The early celebrations were not about remembering the fallen from the war. They were effectively extended family reunions, a sort of folk ancestor worship specifically developed out of the folkways of the American South. A religious service typically accompanied the meal.
A Richmond Times-Dispatch article from 1906 documents a June 3, 1861, Warrenton, Virginia, celebration as the first time a Civil War veteran’s grave was decorated. In 1862, there is another recorded example of an early Civil War grave decoration which occurred in Savannah, Georgia. In 1863, there was a decoration of soldiers’ graves in Gettysburg.
Decoration of graves became widespread after Abraham Lincoln’s assassination in 1865. There were, at this point, over 600,000 American soldiers in the ground. This gave what was a previously existing informal ritual a new significance. It was this year that the federal government began making a national cemetery for the Union war dead. Despite this, the celebrations were primarily a Southern thing.
In 1966, President Lyndon Baines Johnson declared there to be an “official” first celebration of Memorial Day. The resolution stated that the first Memorial Day was in 1866, in Waterloo, New York, celebrated at the behest of druggist Henry C. Welles and county clerk John B. Murray. This “official” foundation story of Memorial Day has largely been discredited as a myth. 25 towns currently claim to be the birthplace of Memorial Day.
More attested to as the first Memorial Day celebration in the North is the May 5, 1868, proclamation by General John A. Logan calling for a nationwide “Decoration Day.” He simply adopted the previously existing ceremonies of the American South and transplanted them to the Northern States. The first Memorial Day celebrated in the North took place on May 30, 1868. It is said that the date was chosen because it did not align with any particular battle, thus neither side could be seen as engaging in triumphalism.
The new holiday spread like wildfire throughout the Northern states. In the first year of the official Memorial Day, 27 states observed ceremonies in 127 cemeteries. This ballooned to 336 cemeteries by the next year. In 1871, Michigan became the first state after the original 27 to make it an official holiday. By 1890, it was an official holiday in every Northern state. The popularity of the holiday led to the reinterment of almost 300,000 Northern war dead in national cemeteries.
A new American mythology arose because of the celebration of this new holiday. For example, German and Irish Americans who had participated in the war were considered to be “Americans by blood” due to their sacrifice. There were honest and open discussions of wartime atrocities. The purpose of these discussions was to provide context for the war and what was gained as well as what was lost, not merely sulking around in unpleasant memories.
In the 1880s, the ceremonies became much more standardized. This is largely due to the efforts of the Grand Army of the Republic, a veterans organization for Union soldiers. Pamphlets with rituals, Bible verses and poems were distributed to local post commanders. Many of these were the “go to” ceremonies for Memorial Day, at least in the Northern states.

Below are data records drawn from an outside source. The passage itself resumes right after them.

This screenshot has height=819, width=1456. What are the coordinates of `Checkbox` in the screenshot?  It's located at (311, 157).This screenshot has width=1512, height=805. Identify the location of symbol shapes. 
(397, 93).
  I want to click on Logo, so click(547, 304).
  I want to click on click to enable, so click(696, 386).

The Southern states, of course, had a slightly different take on the dead of the Civil War and how best to honor them. Their ceremonies tended to be simpler, more somber, less celebratory and honored both the Union and Confederate dead.
In the South, it was women who took the lead with Memorial Day celebration. The Ladies Memorial Association made it their charge to ensure that Confederate memorials were kept up and decorated on Memorial Day. Out of this grew the Daughters of the Confederacy, an organization whose numbers quickly grew from 17,000 in 1900 to almost 100,000 by the start of the First World War. 1868 was the first documented case of Southrons attempting to add “Confederate” to the beginning of the name of the day. By 1890, the American nationalist elements were firmly in the saddle, even in former Confederate states.
While many will complain that Memorial Day is not a day for barbecuing and drinking beer, this observation goes back to at least 1913. The Grand Army of the Republic opposed a Memorial Day race in the year 1911. However, they were increasingly elderly and had less power than they had even 20 years prior. Ironically, the race the GAR opposed is one of the biggest Memorial Day traditions still going – the Indianapolis 500.
In 1950, Congress passed a resolution calling on the nation to observe Memorial Day as a day of prayer for perpetual peace. In 1971, it finally became an official federal holiday. In 2000, President Bill Clinton codified the 3 p.m. observance time that had already been a popular time for remembering our war dead. The President requests that flags on government property be flown at half mast until noon, however this is not legally mandated. Some Southern states still celebrate a day specifically dedicated to remembering the Confederate war dead, but this does not fall on the same day as Memorial Day – in the case of Texas’ “Heroes Day,” it falls several months away from Memorial Day in January.
More to the point of the holiday’s origins, there is a remembrance every year at 3 p.m. local time. If you’re looking to honor the nation’s veterans, look into whatever local celebrations might be available to you.